> What to produce
Write out all of the entries exactly, please.

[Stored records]
··········

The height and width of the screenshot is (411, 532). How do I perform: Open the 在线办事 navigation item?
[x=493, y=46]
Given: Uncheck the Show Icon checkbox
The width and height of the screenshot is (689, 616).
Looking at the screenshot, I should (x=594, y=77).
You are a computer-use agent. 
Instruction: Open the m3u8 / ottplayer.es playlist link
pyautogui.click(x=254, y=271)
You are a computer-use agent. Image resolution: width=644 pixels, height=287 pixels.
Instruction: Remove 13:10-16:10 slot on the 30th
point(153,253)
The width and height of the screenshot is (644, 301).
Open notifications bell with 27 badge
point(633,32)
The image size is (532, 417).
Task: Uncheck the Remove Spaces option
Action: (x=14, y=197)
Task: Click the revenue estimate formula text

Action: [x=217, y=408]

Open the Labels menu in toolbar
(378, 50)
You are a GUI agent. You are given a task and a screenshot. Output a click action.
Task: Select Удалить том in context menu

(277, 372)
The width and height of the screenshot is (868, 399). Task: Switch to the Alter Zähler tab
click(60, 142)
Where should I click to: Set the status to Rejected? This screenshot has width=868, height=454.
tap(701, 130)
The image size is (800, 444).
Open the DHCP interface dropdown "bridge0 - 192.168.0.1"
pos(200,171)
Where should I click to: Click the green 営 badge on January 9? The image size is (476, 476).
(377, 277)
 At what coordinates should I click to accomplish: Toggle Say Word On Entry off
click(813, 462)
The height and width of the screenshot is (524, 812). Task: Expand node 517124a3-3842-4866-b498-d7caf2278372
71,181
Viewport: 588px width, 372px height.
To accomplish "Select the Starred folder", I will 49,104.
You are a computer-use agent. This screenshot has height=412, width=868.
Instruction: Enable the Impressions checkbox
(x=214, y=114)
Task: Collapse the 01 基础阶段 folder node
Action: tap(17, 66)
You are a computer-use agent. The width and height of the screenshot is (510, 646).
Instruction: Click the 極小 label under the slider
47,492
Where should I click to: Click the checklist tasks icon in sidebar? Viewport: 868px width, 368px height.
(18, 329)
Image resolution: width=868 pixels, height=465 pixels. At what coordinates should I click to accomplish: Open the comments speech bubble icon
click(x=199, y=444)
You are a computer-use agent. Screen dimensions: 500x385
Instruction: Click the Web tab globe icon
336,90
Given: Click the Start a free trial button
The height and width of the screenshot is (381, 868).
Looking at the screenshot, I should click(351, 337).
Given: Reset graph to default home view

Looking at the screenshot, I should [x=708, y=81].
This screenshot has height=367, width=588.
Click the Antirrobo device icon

··········

> Exercise result
The height and width of the screenshot is (411, 532). How do I perform: Open the 在线办事 navigation item?
[x=493, y=46]
Given: Uncheck the Show Icon checkbox
The width and height of the screenshot is (689, 616).
Looking at the screenshot, I should (x=594, y=77).
You are a computer-use agent. 
Instruction: Open the m3u8 / ottplayer.es playlist link
pyautogui.click(x=254, y=271)
You are a computer-use agent. Image resolution: width=644 pixels, height=287 pixels.
Instruction: Remove 13:10-16:10 slot on the 30th
point(153,253)
The width and height of the screenshot is (644, 301).
Open notifications bell with 27 badge
point(633,32)
The image size is (532, 417).
Task: Uncheck the Remove Spaces option
Action: (x=14, y=197)
Task: Click the revenue estimate formula text

Action: [x=217, y=408]

Open the Labels menu in toolbar
(378, 50)
You are a GUI agent. You are given a task and a screenshot. Output a click action.
Task: Select Удалить том in context menu

(277, 372)
The width and height of the screenshot is (868, 399). Task: Switch to the Alter Zähler tab
click(60, 142)
Where should I click to: Set the status to Rejected? This screenshot has width=868, height=454.
tap(701, 130)
The image size is (800, 444).
Open the DHCP interface dropdown "bridge0 - 192.168.0.1"
pos(200,171)
Where should I click to: Click the green 営 badge on January 9? The image size is (476, 476).
(377, 277)
 At what coordinates should I click to accomplish: Toggle Say Word On Entry off
click(813, 462)
The height and width of the screenshot is (524, 812). Task: Expand node 517124a3-3842-4866-b498-d7caf2278372
71,181
Viewport: 588px width, 372px height.
To accomplish "Select the Starred folder", I will 49,104.
You are a computer-use agent. This screenshot has height=412, width=868.
Instruction: Enable the Impressions checkbox
(x=214, y=114)
Task: Collapse the 01 基础阶段 folder node
Action: tap(17, 66)
You are a computer-use agent. The width and height of the screenshot is (510, 646).
Instruction: Click the 極小 label under the slider
47,492
Where should I click to: Click the checklist tasks icon in sidebar? Viewport: 868px width, 368px height.
(18, 329)
Image resolution: width=868 pixels, height=465 pixels. At what coordinates should I click to accomplish: Open the comments speech bubble icon
click(x=199, y=444)
You are a computer-use agent. Screen dimensions: 500x385
Instruction: Click the Web tab globe icon
336,90
Given: Click the Start a free trial button
The height and width of the screenshot is (381, 868).
Looking at the screenshot, I should click(351, 337).
Given: Reset graph to default home view

Looking at the screenshot, I should [x=708, y=81].
This screenshot has height=367, width=588.
Click the Antirrobo device icon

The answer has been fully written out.